In order to get the budget balanced, we had to cut over $1 billion in new spending proposed by Governor Northam and the Democrats. The budget includes no tax or fee increases. $120 million in healthcare savings are included in the budget as a result of lower than expected Medicaid costs and updated forecasting language.

It includes funding for a five percent teacher pay raise and $85.7 million in new funding for K-12 education. This is the fourth state teacher pay raise in six years. The budget also makes targeted investments in our at-risk student programs.

School safety was a major priority for the General Assembly this year and the budget includes approximately $12 million in funding for school resource officers, infrastructure, and other initiatives designed to keep our students safe in schools.

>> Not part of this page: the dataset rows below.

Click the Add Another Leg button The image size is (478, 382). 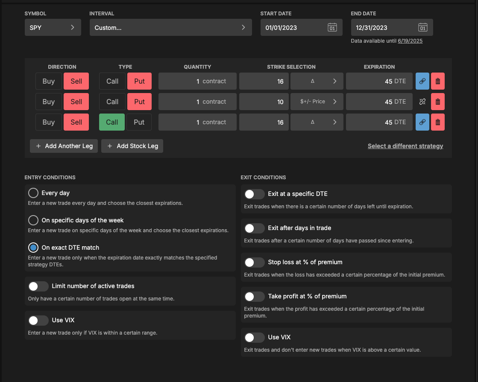[x=63, y=146]
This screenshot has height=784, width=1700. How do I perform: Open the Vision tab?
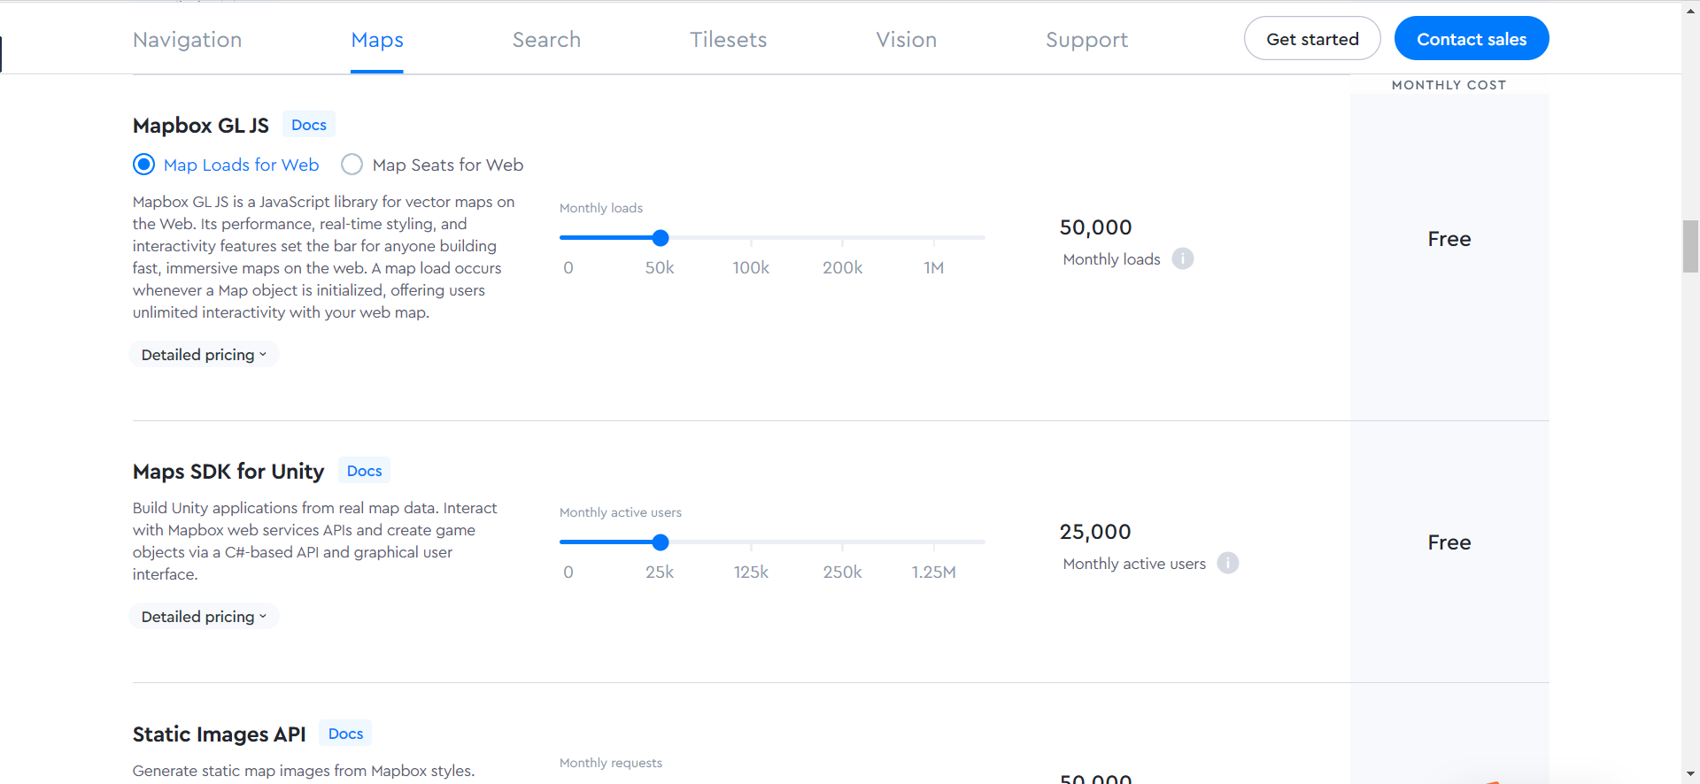(x=906, y=40)
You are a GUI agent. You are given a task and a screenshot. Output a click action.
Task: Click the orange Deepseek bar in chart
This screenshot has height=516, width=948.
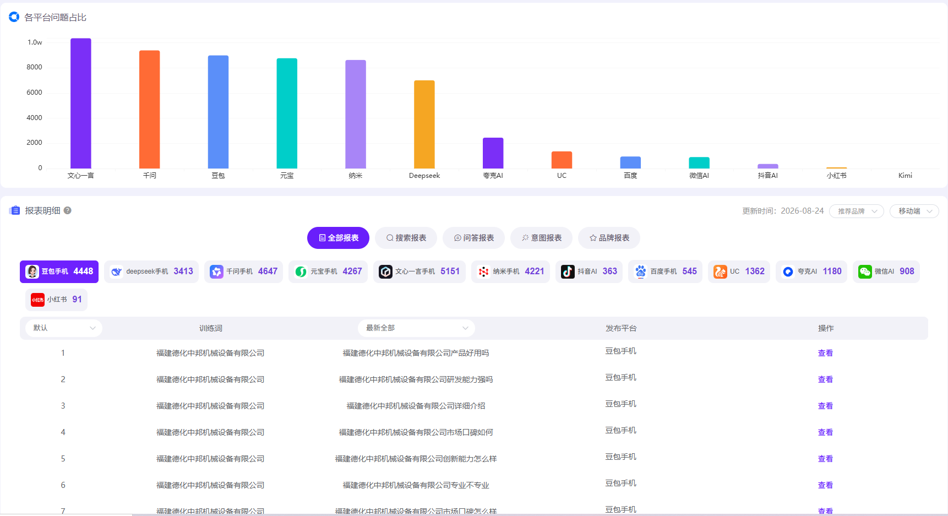pos(424,124)
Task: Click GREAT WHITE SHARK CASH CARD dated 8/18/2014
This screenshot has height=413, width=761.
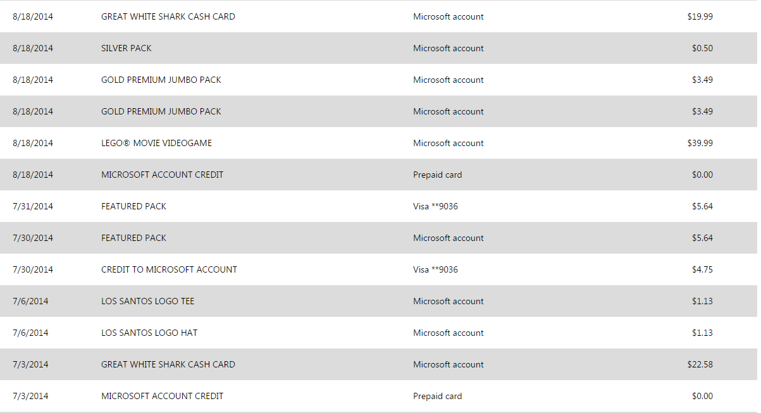Action: tap(168, 16)
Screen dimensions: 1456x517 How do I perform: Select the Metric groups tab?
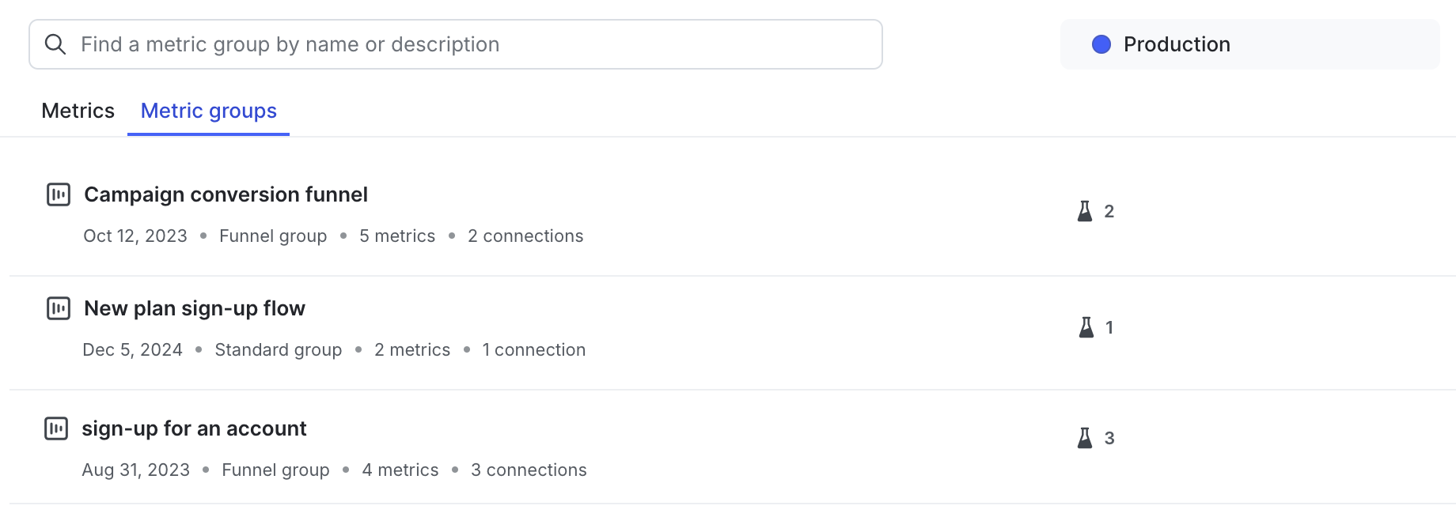click(x=208, y=111)
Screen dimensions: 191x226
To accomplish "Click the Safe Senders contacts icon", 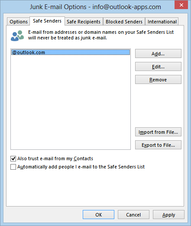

In the higher education field, the budget included $57 million to freeze tuition at our colleges and universities, and increased funding for financial aid by $16 million. Virginia has the nation’s best higher education system, but we must continually strive to ensure the it is affordable.

The state budget also includes a three percent pay raise for state employees.

Finally, the budget includes longstanding language that restricts taxpayer funding of abortions.

You can view the full budget by visiting

Tax Relief

Changes to the Federal tax code last year required changes to the state tax code to refund an unintended increase in many Virginians’ state tax bills. We passed House Bill (HB) 2529 and Senate Bill (SB) 1372 to provide a $1 billion tax relief package. These bills were passed with an emergency clause and have already been signed by the Governor, so they have already been incorporated into the state tax code.

This is a compromise that will provide $420 million in tax refunds to Virginia taxpayers in October of 2019. This means individuals will receive a refund of up to $110 and couples up to $220. The plan also increased the standard deduction by fifty percent beginning in tax year 2019. It maintains the current rules for state and local taxes (SALT), so homeowners are not hit with an unexpected tax increase at the state level. Also included are key business tax provisions for Virginia’s job creators.

The total package will guarantee at least $976 million in tax relief, or on average about $400 for every family in the Commonwealth.


Below is some of the legislation I sponsored or co-sponsored this year that passed. The bills have been sent to the Governor for his review and action.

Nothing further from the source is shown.